Published date: 2026-04-22

Singapore is reinforcing its full-control model over online gambling in 2026 as it faces a sustained rise in illegal betting across global digital markets. The country maintains one of the strictest regulatory frameworks in Asia, anchored in the Gambling Control Act 2022, which replaced the Remote Gambling Act 2014 and established a system where only state-authorized operators can offer remote betting.

The central authority is the Gambling Regulatory Authority (GRA), under the Ministry of Home Affairs, led by Minister K. Shanmugam. In April 2026, the regulator updated its leadership structure, with Hoong Wee Teck appointed chairman from April 1, while CEO Teo Chun Ching will step down on June 2, to be replaced by Tan Sin Heng Daniel.
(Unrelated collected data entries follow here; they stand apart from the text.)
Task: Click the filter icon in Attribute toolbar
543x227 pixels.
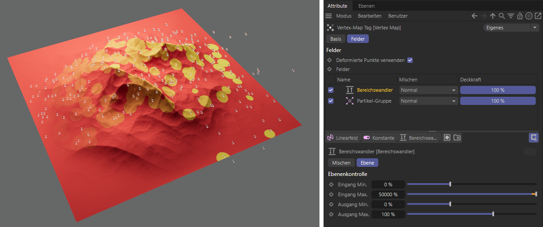Action: pos(511,16)
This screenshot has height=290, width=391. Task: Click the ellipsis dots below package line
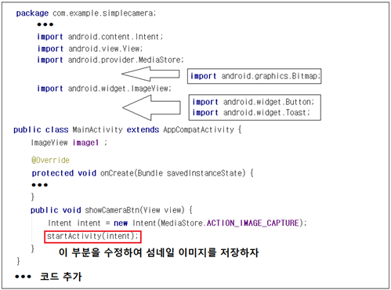[45, 24]
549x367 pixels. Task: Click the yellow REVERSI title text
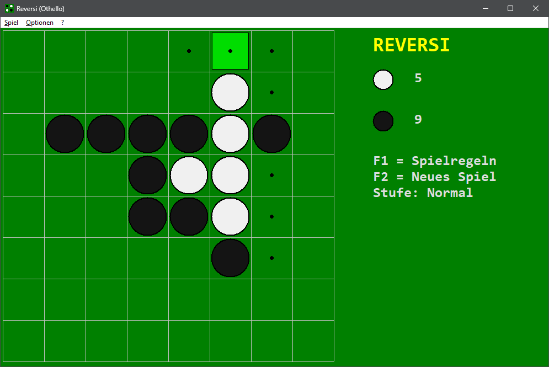tap(411, 45)
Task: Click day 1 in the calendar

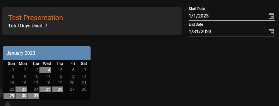Action: pos(13,70)

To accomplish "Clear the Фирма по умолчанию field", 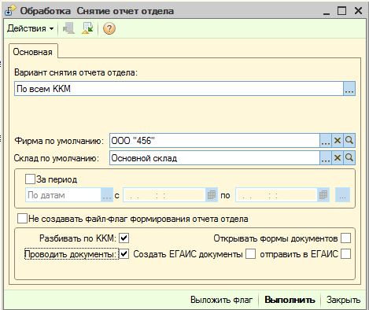I will 338,141.
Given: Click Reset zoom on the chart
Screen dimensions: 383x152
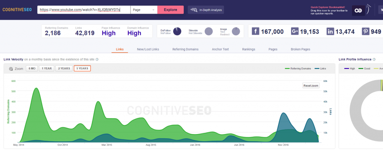Looking at the screenshot, I should 310,86.
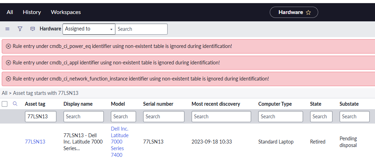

The institutional approach is clear: gambling is treated not just as an industry, but as a national security issue, with enforcement involving the Infocomm Media Development Authority (IMDA) and the police.

Minister K. Shanmugam

Singapore Pools continues as the only authorized operator for online betting, offering lotteries, sports betting and horse racing. Any external platform is considered illegal. Penalties include fines of up to SG$10,000, six months in prison, or both.

Mr Hoong Wee Teck

In 2025, global prediction markets reached approximately US$63.5 billion in trading volume, driven by decentralized platforms. In Singapore, despite blocks imposed since December 2024, users continue placing bets on local events such as the Singapore Grand Prix, elections and even daily weather outcomes. In April 2026, daily wagers reached up to SG$127,160, with peaks of SG$158,725 on a single event.
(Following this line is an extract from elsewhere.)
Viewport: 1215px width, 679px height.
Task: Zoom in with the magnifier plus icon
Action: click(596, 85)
The state has responded with large-scale enforcement. More than 3,800 illegal websites have been blocked and over 145,000 transactions worth around SG$37 million have been stopped. However, access persists through VPNs, intermediaries and crypto payments, exposing the technical limits of enforcement. Singapore is tightening control in an environment where technology moves faster than regulation. The system remains closed, but the challenge is no longer defining the law, it is enforcing it in a borderless global market.